Universal Design Project

RISD spring semester, 2015

 

Hoon Yoon, Antonio Papania Davis

Working period : Apr.2015 ~ May.2015

 

 

 

 

"Re: Walk" is the universal design project that aims to find inconvenient factors from the elders who use a walker, and reinvent the new type of one suitable for their actual usability based on the insights from user research. For approximately 2 months, I and my classmate Antonio Papania Davis(a.k.a. Antonio) visited Providence's local sanitarium "Laurelmead", spent lots of time staying with the elders who use the walker to share about how they have been feeling about the usability of walker they got.

Through in-depth user research and prototyping test with simple mockups, we have come to realize what they actually need in terms of ergonomic usability, and designed the new types of a walker that contains several new functions that satisfy the specific ​conditions.
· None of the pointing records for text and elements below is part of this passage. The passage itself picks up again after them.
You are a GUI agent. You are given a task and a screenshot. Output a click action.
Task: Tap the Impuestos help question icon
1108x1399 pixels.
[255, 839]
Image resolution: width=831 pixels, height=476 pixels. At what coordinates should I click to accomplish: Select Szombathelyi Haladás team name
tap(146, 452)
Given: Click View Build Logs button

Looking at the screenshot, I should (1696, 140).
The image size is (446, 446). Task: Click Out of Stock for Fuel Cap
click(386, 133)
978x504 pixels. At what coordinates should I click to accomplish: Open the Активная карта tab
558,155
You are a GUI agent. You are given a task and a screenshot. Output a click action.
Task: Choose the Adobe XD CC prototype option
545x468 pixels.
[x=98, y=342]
Reference: History of American Walker

 

Simple walkers have been manufactured since the 1950s and full wheeled walkers “Rollators” have existed since the late 1970s.  Walkers have long been considered purely functional medical devices, and communicate the beliefs strongly in their aesthetic.   While there have been several recent attempts to create a more humanistic walker notably The Gemino 30 Rollator and Rova Pedestrian Assistive Technology, these redesigns focused primarily on modernization and stylization. Most new designs do not propose a way to make the actual operation and adjustment more accessible to the unassisted user. It is these affordances that we have chosen to focus on for our redesign.

 

* Initial Roadmap

 

 

Key Research Finding

 

In the case of walkers, the user’s dependence on the device can have a very real stigmatizing effect on its user with the device being perceived as more of an indicator of inability than an augmenting object. Traditionally, the often highly clinically engineered look of walkers along with the fact that most walkers’ secondary functions — folding and adjustment — cannot be performed by their primary user reinforces the idea that walkers are devices for broken people, not truly helping devices. The walker is also perceived as a symbolic burden on those who help the primary users. While most walkers maintain a high standard of safety in operation, it became apparent through our research that walkers are usually not purchased by their users and many of their features are likewise directed at more able individuals. The disconnect between the necessity of a walker as a helping object and the way their design often allows only partial access to their features contributes in no small way to a walker as a stigmatizing object.

Solution Proposal

 

Re: Walk 

 

What Antonio and I have been pursuing in terms of redesigning the walker based on the user’s feedback was how to make them adjust the function of the walker only by themselves and encourage them to feel confident during maneuvering the walker in the social term. In a process of figuring out these insights, the main concern we had during concept generation term was how to redesign the walker in the concept of easier adjustment with relatively light weightiness by strategically omitting unnecessary composition for the real users— the elderly users who actually are using the walker. 

Functionality 

 

Through the process of consideration, getting feedback from real users, we came to generate several main functions which will consist of our new walker design, “Re: Walk”: (1) the easier way of adjusting the width and the height of a walker, (2) ergonomic-based folding mechanism for portability. For adjusting the width and height, elderly users can easily recognize its knob by distinctive color & material to the body part and easily adjust its width and height by controlling the knob with less strength.

 

In regard to the mechanism of folding a walker, it allows the elderly user to take less power to complete the folding without any help. Due to the slide system embedded inside of the structure, all the elderly users need to do is just unlock the legs, lift them up easily with a spring coil embedded in the structure.

 

Besides the major features, there is a padded seat back which gives comfort while sitting on the walker seat, and there is a detachable basket attached to the bar, which allows the users to easily make use of it freely anytime they want by attaching and detaching it from the walker.